Y en cuanto a los estadounidenses, ¿han tomado conciencia de que aquellos que marchan por sus calles clamando “¡Muerte a los judíos!”, y “¡Gas a los judíos!”, mientras proclaman “Allah Akbar!”, son los mismos que apoyan a los palestinos con el cántico genocida “Del río al mar”, un eslogan que llama al exterminio de los judíos?
¿Cómo dudar que el objetivo del palestinismo árabe es el genocidio de los judíos? ¿Cómo ignorar que la amenaza del palestinismo árabe se ha extendido globalmente, tal como en los días de al-Husseini, cuando vemos a estudiantes judíos refugiarse en bibliotecas universitarias o a familias judías vivir aterrorizadas tras puertas blindadas en Occidente?
Paul Kessler, un judío de 69 años en Los Ángeles, fue asesinado por un profesor árabe palestino armado con un megáfono. Su delito fue sostener una bandera israelí. Debería haber sido un momento de “Jewish Lives Matter”, pero no lo fue. Los judíos estadounidenses no muestran el coraje de los afroamericanos.

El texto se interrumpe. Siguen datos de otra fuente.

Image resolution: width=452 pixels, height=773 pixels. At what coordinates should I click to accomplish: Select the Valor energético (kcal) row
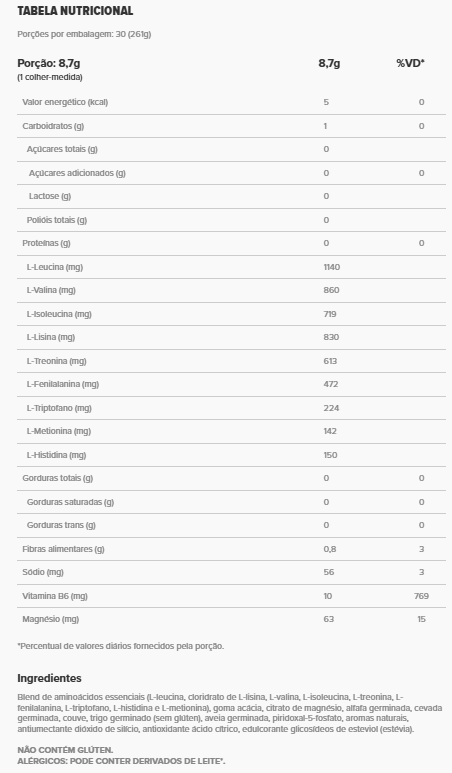(x=232, y=103)
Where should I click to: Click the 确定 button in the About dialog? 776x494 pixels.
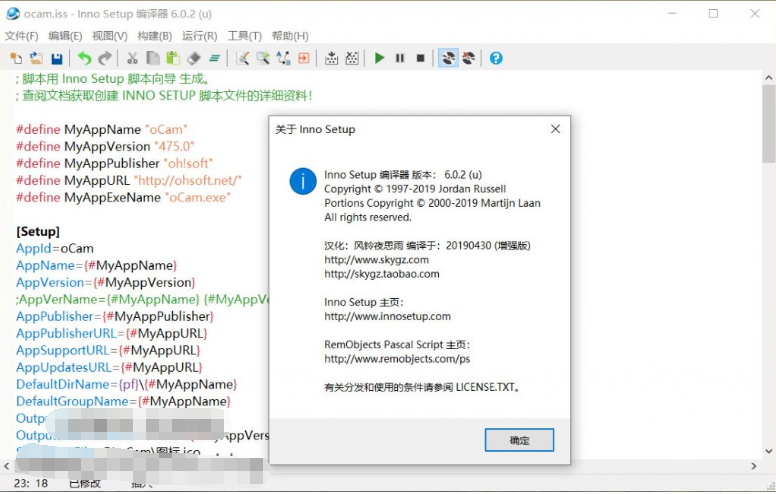[x=519, y=440]
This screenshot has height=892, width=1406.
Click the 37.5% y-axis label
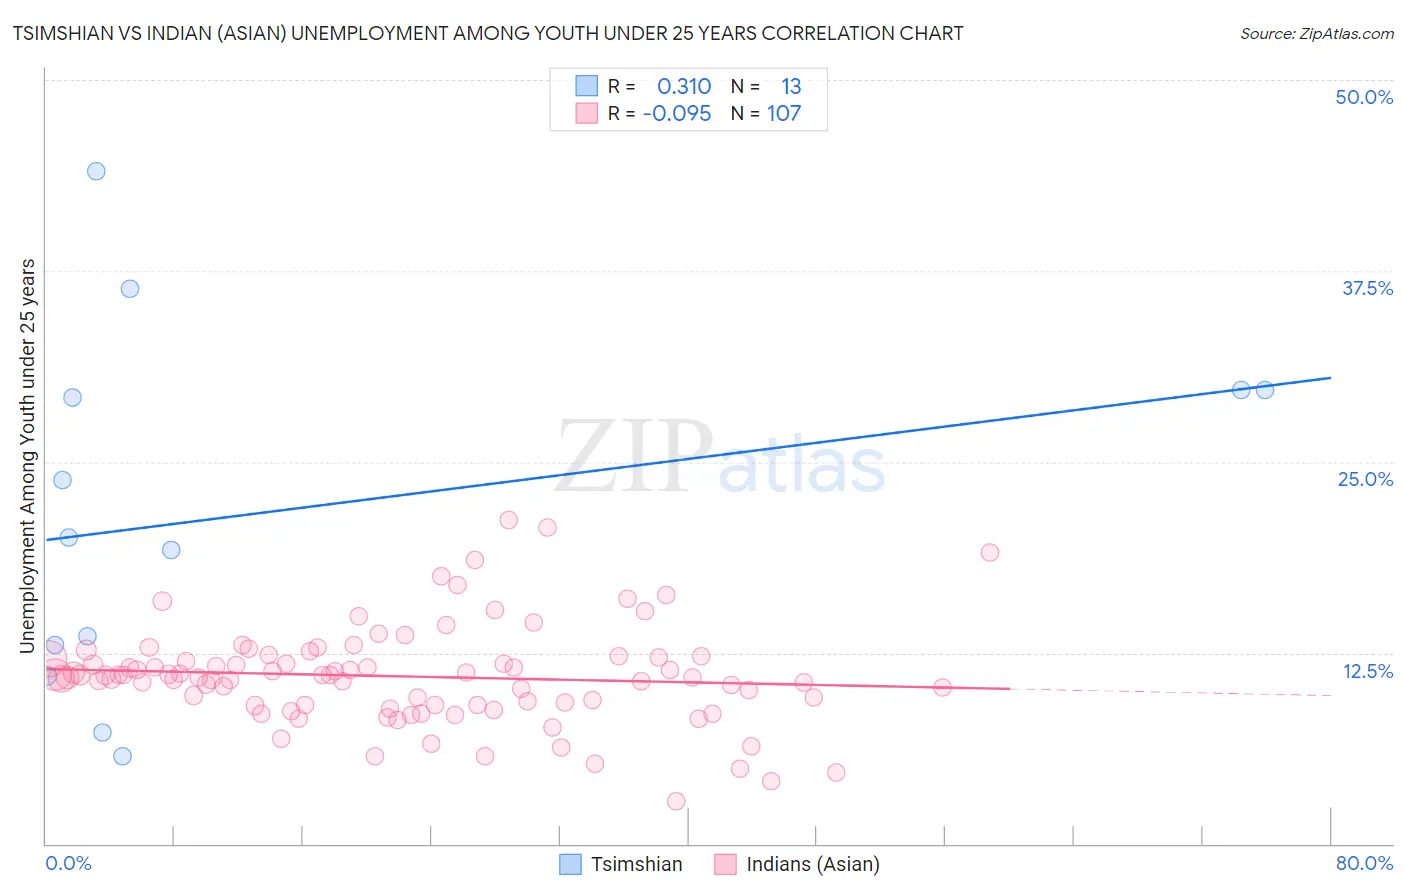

Quizás sea la primera víctima mortal judía del palestinismo árabe en América, pero no será la última. Los incidentes antisemitas son una constante diaria en la “tierra de la libertad”.
Los judíos hemos aprendido a lo largo de nuestra historia que todo comienza con palabras, pero nunca termina ahí.
¡Que Dios nos asista! En el sentido más literal.